Part 1. Checking data types


  • Create a new repo on GitHub for today’s activities
  • Clone to create a version controlled R Project
  • Create subfolders called docs, data, and figs
  • Create a Quarto document, save in the docs subfolder as r_data_types.qmd

Create some data, check the classes, index!

Vectors, lists & data frames

In your Quarto document:

  1. Create a vector called vec_1containing the following:
2, 5, 9, 10, 8, 12, 1, 0

Check the following for that vector:

  • What is the class of the vector? class()
  • What type of variable does it store? typeof()
  • Access the 3rd element and store as vec_1_e3
  • Access the 1st element and store as vec_1_e1
  • Access the 5th through 7th elements and store as vec_1_e5to7
  • Reassign vec_1 as a character using as.character, stored as vec_1_char.
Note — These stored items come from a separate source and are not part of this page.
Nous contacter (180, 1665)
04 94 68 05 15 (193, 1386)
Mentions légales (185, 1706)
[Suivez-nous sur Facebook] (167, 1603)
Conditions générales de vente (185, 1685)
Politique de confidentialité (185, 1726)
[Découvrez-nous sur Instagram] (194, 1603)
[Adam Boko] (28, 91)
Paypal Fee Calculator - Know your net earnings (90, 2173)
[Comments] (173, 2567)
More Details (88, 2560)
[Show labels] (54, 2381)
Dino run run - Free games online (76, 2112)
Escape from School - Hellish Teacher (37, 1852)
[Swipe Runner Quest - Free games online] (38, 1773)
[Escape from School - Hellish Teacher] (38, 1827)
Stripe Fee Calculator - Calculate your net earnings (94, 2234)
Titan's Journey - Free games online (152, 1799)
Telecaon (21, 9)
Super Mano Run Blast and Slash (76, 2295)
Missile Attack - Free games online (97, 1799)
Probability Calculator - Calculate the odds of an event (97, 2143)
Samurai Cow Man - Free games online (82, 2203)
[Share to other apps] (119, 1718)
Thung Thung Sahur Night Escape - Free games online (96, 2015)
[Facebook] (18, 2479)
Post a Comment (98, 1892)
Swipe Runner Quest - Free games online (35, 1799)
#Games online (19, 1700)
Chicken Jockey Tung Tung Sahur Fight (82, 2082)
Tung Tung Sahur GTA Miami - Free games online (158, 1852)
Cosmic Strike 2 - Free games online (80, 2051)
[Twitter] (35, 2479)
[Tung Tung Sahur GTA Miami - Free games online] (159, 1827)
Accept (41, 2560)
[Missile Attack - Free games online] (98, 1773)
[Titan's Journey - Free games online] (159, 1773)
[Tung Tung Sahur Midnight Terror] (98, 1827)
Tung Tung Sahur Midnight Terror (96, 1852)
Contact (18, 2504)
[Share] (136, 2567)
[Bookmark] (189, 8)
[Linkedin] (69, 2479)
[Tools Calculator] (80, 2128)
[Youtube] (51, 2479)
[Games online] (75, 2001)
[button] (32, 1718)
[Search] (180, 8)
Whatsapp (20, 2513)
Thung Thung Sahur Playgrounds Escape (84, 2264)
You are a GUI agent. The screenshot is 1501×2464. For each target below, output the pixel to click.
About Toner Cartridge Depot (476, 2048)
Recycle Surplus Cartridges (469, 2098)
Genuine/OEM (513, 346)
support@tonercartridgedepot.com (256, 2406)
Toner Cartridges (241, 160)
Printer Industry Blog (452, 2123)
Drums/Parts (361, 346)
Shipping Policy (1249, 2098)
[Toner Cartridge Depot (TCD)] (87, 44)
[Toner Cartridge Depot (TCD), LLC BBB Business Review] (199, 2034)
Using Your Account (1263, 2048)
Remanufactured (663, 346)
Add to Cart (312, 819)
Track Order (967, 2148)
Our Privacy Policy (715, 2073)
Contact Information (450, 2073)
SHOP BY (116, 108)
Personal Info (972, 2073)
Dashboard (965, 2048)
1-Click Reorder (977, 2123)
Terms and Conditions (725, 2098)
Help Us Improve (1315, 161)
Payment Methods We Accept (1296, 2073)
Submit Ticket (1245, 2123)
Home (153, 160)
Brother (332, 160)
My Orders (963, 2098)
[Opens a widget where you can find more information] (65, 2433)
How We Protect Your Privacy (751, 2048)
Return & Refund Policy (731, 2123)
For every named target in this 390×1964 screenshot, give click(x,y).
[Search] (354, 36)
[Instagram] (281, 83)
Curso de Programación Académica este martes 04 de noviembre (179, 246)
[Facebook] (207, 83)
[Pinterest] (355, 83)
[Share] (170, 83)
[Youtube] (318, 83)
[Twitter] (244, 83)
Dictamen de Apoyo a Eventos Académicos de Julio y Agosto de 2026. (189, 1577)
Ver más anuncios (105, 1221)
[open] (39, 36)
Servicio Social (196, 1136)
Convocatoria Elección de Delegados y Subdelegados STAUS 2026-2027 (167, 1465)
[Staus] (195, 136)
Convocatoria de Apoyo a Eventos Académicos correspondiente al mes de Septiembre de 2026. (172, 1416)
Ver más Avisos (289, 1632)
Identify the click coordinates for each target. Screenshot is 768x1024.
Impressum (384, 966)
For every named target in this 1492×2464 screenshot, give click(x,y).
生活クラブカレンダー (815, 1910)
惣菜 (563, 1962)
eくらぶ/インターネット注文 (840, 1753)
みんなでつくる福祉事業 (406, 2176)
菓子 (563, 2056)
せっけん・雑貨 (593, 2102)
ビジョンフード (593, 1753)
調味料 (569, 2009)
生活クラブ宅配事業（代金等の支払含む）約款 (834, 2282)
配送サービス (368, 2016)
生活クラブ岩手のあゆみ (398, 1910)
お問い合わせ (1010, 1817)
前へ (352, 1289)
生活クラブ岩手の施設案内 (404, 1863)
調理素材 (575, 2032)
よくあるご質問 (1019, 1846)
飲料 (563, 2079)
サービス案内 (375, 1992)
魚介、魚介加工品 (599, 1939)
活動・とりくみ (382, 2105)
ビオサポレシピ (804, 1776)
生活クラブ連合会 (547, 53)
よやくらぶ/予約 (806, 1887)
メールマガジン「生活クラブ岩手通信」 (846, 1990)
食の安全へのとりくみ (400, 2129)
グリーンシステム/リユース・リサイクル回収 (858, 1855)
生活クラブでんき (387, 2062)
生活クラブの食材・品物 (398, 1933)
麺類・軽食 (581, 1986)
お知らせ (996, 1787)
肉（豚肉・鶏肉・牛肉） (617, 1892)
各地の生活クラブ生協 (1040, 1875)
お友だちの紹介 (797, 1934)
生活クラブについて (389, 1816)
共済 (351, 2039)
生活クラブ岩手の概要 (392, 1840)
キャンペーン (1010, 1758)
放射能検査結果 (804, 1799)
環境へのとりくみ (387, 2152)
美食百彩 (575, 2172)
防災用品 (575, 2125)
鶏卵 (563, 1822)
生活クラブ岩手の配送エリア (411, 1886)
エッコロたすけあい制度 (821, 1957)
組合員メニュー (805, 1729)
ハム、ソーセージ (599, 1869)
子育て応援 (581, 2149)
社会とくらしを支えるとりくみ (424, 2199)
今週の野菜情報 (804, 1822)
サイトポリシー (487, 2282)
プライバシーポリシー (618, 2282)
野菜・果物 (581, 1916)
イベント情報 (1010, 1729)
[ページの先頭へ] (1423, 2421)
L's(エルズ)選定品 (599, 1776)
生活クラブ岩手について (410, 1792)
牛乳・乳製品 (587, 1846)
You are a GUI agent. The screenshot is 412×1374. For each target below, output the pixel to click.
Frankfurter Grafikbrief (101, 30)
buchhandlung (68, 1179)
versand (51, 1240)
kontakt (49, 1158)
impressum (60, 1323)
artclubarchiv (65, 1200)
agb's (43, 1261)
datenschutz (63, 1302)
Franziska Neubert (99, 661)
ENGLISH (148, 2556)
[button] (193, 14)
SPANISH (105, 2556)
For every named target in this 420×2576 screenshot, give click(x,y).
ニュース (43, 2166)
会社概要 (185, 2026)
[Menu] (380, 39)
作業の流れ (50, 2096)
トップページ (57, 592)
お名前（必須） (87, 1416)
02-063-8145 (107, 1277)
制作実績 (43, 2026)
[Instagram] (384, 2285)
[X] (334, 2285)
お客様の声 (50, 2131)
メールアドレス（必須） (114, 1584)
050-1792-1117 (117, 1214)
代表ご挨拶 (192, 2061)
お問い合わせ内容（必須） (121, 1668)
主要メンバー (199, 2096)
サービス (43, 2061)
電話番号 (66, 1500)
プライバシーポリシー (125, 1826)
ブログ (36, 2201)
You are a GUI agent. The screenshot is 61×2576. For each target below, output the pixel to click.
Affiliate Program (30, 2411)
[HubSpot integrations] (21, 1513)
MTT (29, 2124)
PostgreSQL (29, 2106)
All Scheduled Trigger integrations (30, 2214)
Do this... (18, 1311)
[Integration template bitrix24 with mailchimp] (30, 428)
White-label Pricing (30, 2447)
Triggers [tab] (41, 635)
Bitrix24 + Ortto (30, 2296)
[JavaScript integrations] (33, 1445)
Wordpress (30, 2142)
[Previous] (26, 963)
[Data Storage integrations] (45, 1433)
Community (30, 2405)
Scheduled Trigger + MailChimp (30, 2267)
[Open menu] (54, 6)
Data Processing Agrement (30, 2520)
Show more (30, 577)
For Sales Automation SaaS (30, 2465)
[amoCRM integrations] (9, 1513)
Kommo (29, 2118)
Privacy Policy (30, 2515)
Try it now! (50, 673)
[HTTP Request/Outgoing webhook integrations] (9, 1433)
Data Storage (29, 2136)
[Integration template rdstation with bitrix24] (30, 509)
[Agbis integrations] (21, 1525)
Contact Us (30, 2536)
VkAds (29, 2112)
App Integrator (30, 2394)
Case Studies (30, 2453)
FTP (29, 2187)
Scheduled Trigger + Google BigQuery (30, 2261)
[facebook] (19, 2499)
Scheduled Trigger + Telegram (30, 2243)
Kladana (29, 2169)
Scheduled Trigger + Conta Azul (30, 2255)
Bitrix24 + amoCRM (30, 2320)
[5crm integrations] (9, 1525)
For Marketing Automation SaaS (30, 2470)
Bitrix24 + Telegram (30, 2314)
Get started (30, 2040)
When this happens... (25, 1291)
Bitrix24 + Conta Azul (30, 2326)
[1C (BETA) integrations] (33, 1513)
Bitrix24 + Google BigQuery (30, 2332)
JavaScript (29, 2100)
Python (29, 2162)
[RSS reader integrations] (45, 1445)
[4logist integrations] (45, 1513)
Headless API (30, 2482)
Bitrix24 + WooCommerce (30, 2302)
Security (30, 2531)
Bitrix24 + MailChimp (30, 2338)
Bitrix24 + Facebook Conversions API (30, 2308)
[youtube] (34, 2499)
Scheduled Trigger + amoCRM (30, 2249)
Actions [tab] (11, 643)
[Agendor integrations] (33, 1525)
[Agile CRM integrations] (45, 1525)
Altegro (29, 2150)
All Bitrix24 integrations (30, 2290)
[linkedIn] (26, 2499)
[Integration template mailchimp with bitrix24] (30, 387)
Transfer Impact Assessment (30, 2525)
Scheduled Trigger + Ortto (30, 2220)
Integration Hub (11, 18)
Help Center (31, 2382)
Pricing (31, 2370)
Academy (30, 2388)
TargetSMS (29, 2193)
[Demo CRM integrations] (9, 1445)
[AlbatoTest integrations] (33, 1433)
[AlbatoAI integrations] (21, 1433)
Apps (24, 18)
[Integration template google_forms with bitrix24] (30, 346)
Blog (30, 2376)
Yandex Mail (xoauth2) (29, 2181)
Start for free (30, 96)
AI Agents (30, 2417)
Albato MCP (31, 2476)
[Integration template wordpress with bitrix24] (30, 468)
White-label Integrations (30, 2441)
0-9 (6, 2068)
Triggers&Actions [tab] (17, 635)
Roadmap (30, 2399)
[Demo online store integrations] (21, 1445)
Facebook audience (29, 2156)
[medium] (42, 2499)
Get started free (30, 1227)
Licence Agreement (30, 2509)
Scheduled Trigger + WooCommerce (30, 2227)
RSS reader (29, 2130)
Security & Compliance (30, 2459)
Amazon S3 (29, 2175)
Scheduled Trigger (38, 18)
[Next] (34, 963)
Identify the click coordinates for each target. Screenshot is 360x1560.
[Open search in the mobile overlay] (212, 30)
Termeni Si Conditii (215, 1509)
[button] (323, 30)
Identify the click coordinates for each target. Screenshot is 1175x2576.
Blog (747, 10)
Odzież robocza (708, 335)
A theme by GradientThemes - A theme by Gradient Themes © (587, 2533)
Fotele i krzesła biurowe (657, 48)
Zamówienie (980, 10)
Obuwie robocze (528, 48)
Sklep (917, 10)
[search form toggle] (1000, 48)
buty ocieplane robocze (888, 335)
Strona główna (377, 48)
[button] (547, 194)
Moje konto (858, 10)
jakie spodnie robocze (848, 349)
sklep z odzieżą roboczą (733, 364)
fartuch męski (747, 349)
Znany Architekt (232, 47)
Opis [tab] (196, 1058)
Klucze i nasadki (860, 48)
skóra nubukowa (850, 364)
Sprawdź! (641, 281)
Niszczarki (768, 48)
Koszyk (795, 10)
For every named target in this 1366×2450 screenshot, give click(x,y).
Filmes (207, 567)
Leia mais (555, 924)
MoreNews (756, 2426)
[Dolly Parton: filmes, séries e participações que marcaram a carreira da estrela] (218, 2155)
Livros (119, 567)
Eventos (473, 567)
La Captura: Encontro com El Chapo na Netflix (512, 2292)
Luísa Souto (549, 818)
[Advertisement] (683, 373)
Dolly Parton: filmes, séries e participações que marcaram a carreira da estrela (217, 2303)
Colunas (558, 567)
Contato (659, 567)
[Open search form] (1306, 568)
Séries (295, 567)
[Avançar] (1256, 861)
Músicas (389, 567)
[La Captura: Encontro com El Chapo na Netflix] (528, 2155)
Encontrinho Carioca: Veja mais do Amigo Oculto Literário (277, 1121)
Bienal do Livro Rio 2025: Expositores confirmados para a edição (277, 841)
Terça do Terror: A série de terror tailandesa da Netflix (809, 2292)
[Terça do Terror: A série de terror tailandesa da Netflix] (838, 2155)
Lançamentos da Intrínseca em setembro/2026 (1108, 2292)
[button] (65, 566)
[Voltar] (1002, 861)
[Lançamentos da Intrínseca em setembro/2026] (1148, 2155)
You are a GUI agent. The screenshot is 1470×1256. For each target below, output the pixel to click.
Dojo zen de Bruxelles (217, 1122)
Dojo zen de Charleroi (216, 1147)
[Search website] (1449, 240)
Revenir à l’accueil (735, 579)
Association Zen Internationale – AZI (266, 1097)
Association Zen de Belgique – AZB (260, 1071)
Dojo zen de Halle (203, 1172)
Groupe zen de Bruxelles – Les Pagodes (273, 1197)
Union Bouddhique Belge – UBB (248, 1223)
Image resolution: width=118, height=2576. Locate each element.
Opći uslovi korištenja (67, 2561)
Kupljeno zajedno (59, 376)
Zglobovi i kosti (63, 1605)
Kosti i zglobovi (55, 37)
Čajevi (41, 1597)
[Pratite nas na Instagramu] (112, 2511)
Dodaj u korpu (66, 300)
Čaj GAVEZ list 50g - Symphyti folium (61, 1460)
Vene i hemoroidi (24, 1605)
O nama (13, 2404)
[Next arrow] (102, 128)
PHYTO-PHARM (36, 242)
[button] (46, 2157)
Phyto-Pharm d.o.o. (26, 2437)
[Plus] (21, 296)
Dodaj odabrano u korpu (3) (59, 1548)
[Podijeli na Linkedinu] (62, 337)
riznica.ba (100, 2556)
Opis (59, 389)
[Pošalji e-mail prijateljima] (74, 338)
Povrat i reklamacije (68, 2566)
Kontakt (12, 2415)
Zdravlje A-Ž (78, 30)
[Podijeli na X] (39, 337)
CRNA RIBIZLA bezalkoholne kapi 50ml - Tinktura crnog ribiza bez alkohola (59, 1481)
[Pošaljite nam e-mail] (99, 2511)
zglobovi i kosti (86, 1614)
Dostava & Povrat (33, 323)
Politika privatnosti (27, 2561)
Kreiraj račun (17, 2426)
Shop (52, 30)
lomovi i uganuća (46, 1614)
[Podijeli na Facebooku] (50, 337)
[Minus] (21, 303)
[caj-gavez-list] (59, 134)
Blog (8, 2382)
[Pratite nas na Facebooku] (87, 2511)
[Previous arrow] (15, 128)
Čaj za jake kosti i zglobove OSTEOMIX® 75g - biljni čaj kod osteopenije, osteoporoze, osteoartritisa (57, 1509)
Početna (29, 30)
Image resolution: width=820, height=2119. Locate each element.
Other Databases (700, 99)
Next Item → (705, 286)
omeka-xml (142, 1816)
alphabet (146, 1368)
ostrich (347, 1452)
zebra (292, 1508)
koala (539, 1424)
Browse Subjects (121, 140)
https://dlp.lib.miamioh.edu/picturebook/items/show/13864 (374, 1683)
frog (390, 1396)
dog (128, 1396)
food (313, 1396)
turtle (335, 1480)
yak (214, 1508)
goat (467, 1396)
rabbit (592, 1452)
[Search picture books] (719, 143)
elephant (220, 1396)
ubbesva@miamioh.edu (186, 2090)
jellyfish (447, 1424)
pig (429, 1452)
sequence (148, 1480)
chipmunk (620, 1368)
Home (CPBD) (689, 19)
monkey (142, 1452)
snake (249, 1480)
What does the output look like?
  1. Create a vector called vec_2

vec_2 should contained named elements, where town = "Santa Barbara, location = "Rincon", swell = "south"

  • Take a look at what you’ve made
  • What is the class of vector elements? class()
  • What is the length of vec_2?
  • Access the 2nd element by name and store as vec_2_e2
  1. Create a data frame in R, index

Write code to create a data frame called df_1 that looks like this:

##   region     species count
## 1      A       otter    12
## 2      B great white     2
## 3      A    sea lion    36
## 4      D  gray whale     6
  • Return the class of the entire data frame
  • Return the class of the species column
  • Find the maximum value of the count() column, store as max_count

Part 2. Wild data


  • Visit the EDI site to learn about Mack Creek salamander & cutthroat trout data you’ll be using here: data package

  • Download the first CSV listed (AS00601.csv), and take a look at it (outside of R is fine as a first step, e.g. you can open the CSV in Excel)

  • Explore the metadata (see View Full Metadata in the Resources section of the data website)

  • What does each column contain? What are the units of each? What is the study overall about?

  • Create a new Quarto document and save it in your docs folder. Attach the tidyverse, here and janitor packages in the setup chunk (you choose the file name)

  • Set global options in the YAML so that messages and warnings do NOT show up in the rendered document

  • Save the AS00601.csv in your data folder of your project

Read in the data

  • Read in the data using read_csv() with here(), store as mack_verts

  • Look at what you’ve read in (e.g. with view())

A bit of wrangling & exploring

  • Update the variable names in mack_verts to lower snake case

  • In a new code chunk, practice accessing individual pieces of the data frame (there is no real functionality to this right now, but just to reinforce stuff we learned in our interactive session):

    • Store the 5th value in column “WEIGHT” as mc_wt_5. Check by looking at your data frame to confirm.
    • Store the 8th - 20th value in the “LENGTH1” column as mc_length_8_20. Check by looking at your data frame to confirm.
    • Store everything in column SAMPLEDATE as a vector called mc_dates

Make a salamander subset

  • Create a subset that only contains observations for Pacific Giant Salamanders (species Dicamptodon tenebrosus, stored in species as DITE). Store the subset as mc_salamanders. Hint: see dplyr::filter()!

Make a scatterplot of salamander length x weight

  • Create a scatterplot of length1 (snout-vent length in millimeters) versus weight (grams) for all salamanders in the subset you created above, mc_salamanders. Update axis labels, title, subtitle, and add a caption with the data source. Customize point color and size, possibly opacity, and theme.

  • Export your scatterplot as salamander_size.png to your figs folder.

Make a cutthroat plot

  • Similar to above, make a subset called mc_trout that only contains observations for cutthroat trout (species “ONCL”)
  • Create a scatterplot of length1 by weight for all trout in the dataset
  • Customize so that the point color depends on reach
  • Customize your color scheme (e.g. scale_color_manual())
  • Facet your plot by creek reach (facet_wrap(~...))
  • Update graph axis labels and title
  • Export your graph as cutthroat_size.png to the figs folder

Stage, commit, pull, push

  • Make sure your changes are safely stored by pushing to GitHub
  • Close your project locally
  • Reopen your project locally
  • Reopen your .qmd files for the activities you did today.
  • Render. Does it work? Done.

End Day 2 activities